Texto de estudio →
Aunque la imagen en movimiento deje cierto espacio para que el Amor crezca, sigue estando aprisionado de muchas maneras. Recuerdo a Ernaux y su Uso de la foto (Cabaret Voltaire, 2018), ¿ensucian los recuerdos las fotografías? Yo también he querido guardar camas vacías, deshechas por el ansia; no por eso recuerdo mejor lo ocurrido. Guardo antecedentes por disfrutar además de fotografiar habitaciones, recuerdo lo que sucedió a estos episodios febriles: insomnio e inspección de espacios. La imposibilidad de dormir en una casa ajena abre las puertas a descubrimientos fascinantes, el aburrimiento lleva a lugares inesperados: la necesidad inusual de abrir una biografía antiquísima de Lorca o el libro con mayor acumulación de polvo en esas estanterías novedosas al ojo.
Mystery Train, Jim Jarmusch (1989)
Aunque las cámaras nos alejan de lo que dejamos tras ellas, parece imposible escapar de la ilusión de que nos une irremediablemente a ellas. La avaricia de querer recordar lo que no se debe (la ropa en el suelo, las sábanas arrugadas, las dos tazas sobre la mesa del balcón) marcan el camino de la perdición. Condenarnos a no olvidar, volver con frecuencia a lo grabado hace veranos y otros métodos de tortura moderna nos sentencian a la infelicidad.
¿Dónde radica la importancia de guardar el cuerpo que se ama en los tiempos que corren? Los cuerpos que se mandaban retratar ahora no requieren de terceras personas. El nacimiento de la fotografía obligó a los amantes a prestar a sus seres queridos a los fotógrafos por un rato, para que la cámara oscura pudiera apropiarse de sus almas y luego dejarlos volver son sus amores. Al igual que la literatura ha servido de testigo ante las pasiones, el cine ha heredado las imágenes de lo amado por casi todos sus hijos, quienes han querido dejar constancia de sus afectos en el celuloide. Esta nueva intimidad hace más dolorosa la ausencia. ¿Por qué la huida no se refleja en las fotos? Aún estás ahí.

Material proporcionado →
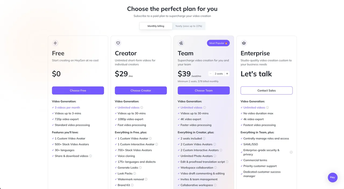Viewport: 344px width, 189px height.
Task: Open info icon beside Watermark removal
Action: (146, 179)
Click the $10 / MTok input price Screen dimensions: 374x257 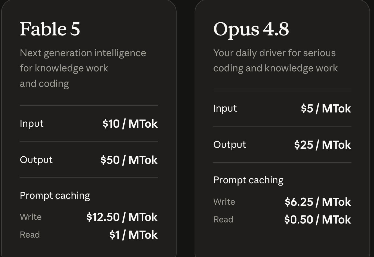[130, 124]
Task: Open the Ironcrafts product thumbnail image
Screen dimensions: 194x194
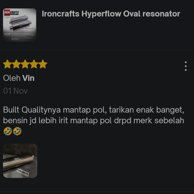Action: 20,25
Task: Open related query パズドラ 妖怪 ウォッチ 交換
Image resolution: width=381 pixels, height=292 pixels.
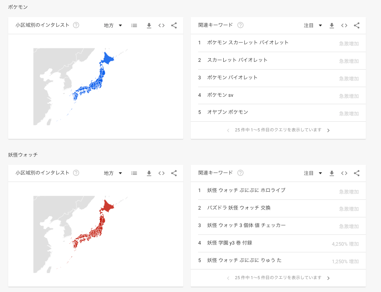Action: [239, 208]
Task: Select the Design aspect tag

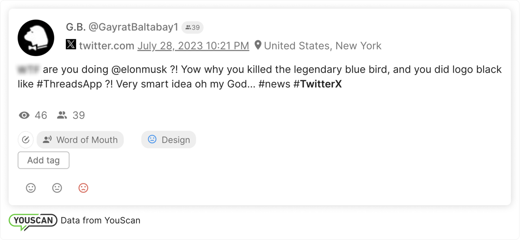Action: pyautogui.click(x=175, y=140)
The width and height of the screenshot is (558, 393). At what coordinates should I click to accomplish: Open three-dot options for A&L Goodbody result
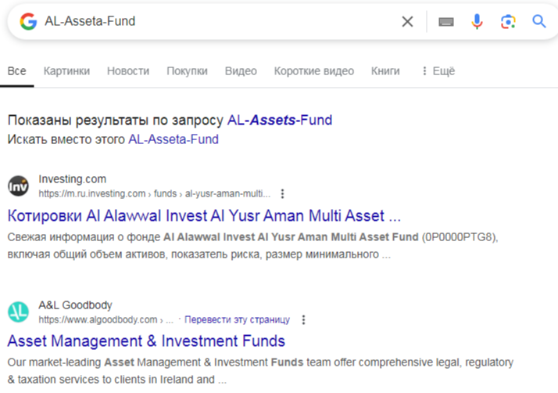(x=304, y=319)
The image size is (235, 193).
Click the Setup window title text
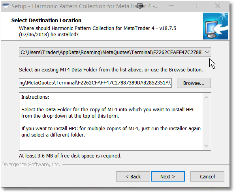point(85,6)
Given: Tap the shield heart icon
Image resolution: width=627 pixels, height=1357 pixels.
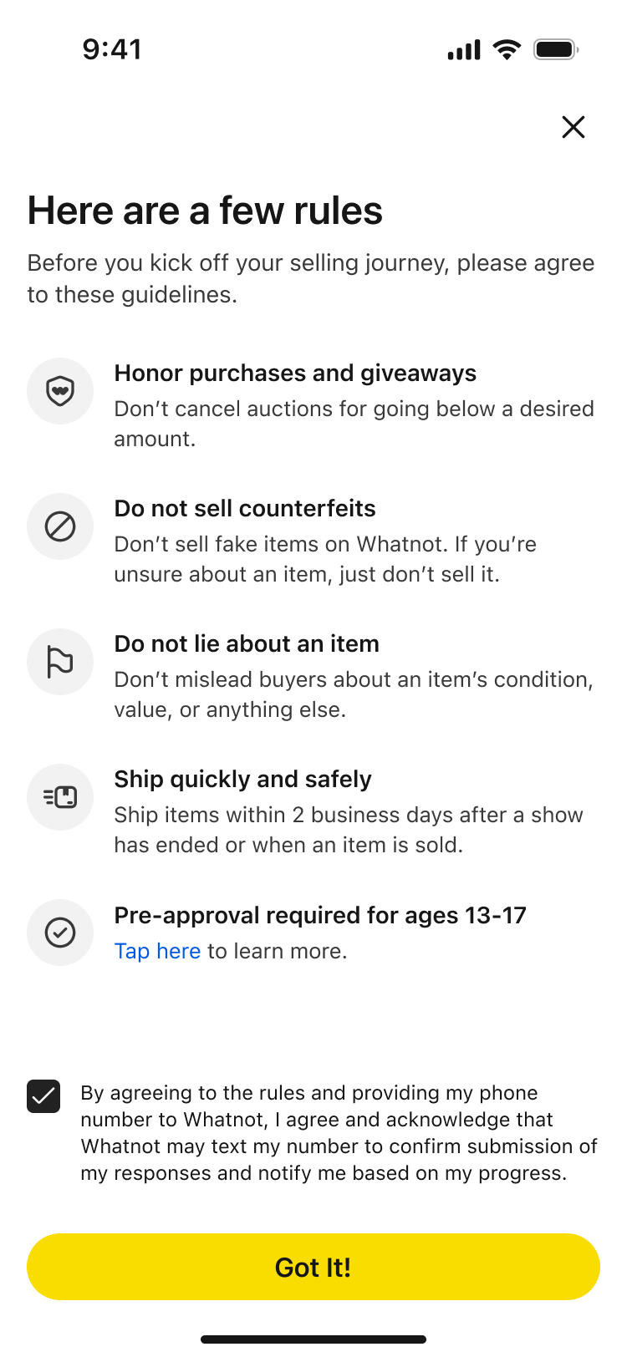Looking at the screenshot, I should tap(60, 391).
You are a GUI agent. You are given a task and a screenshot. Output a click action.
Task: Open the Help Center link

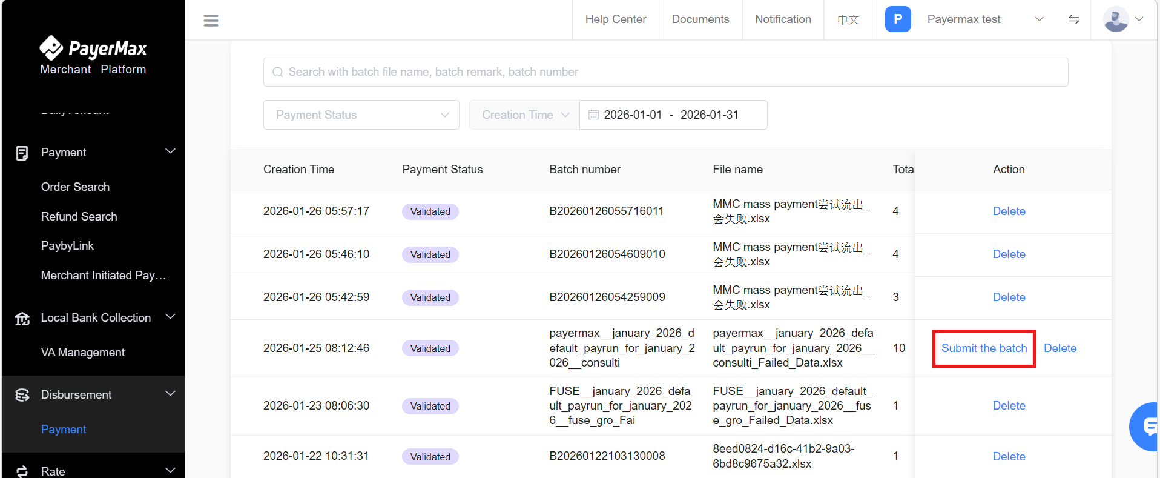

Encargo 1 → En el texto sobre la fotografía y el amor hay un paréntesis que enumera lo que se quiere recordar aunque no se deba. Enumera todo lo que figura en él.
Encargo 2 → Extrae del texto sobre la fotografía y el amor el fragmento que va desde "Aunque las cámaras" hasta "a la infelicidad.".

Respuesta escrita 1 →
- la ropa en el suelo
- las sábanas arrugadas
- las dos tazas sobre la mesa del balcón

Respuesta escrita 2 →
Aunque las cámaras nos alejan de lo que dejamos tras ellas, parece imposible escapar de la ilusión de que nos une irremediablemente a ellas. La avaricia de querer recordar lo que no se debe (la ropa en el suelo, las sábanas arrugadas, las dos tazas sobre la mesa del balcón) marcan el camino de la perdición. Condenarnos a no olvidar, volver con frecuencia a lo grabado hace veranos y otros métodos de tortura moderna nos sentencian a la infelicidad.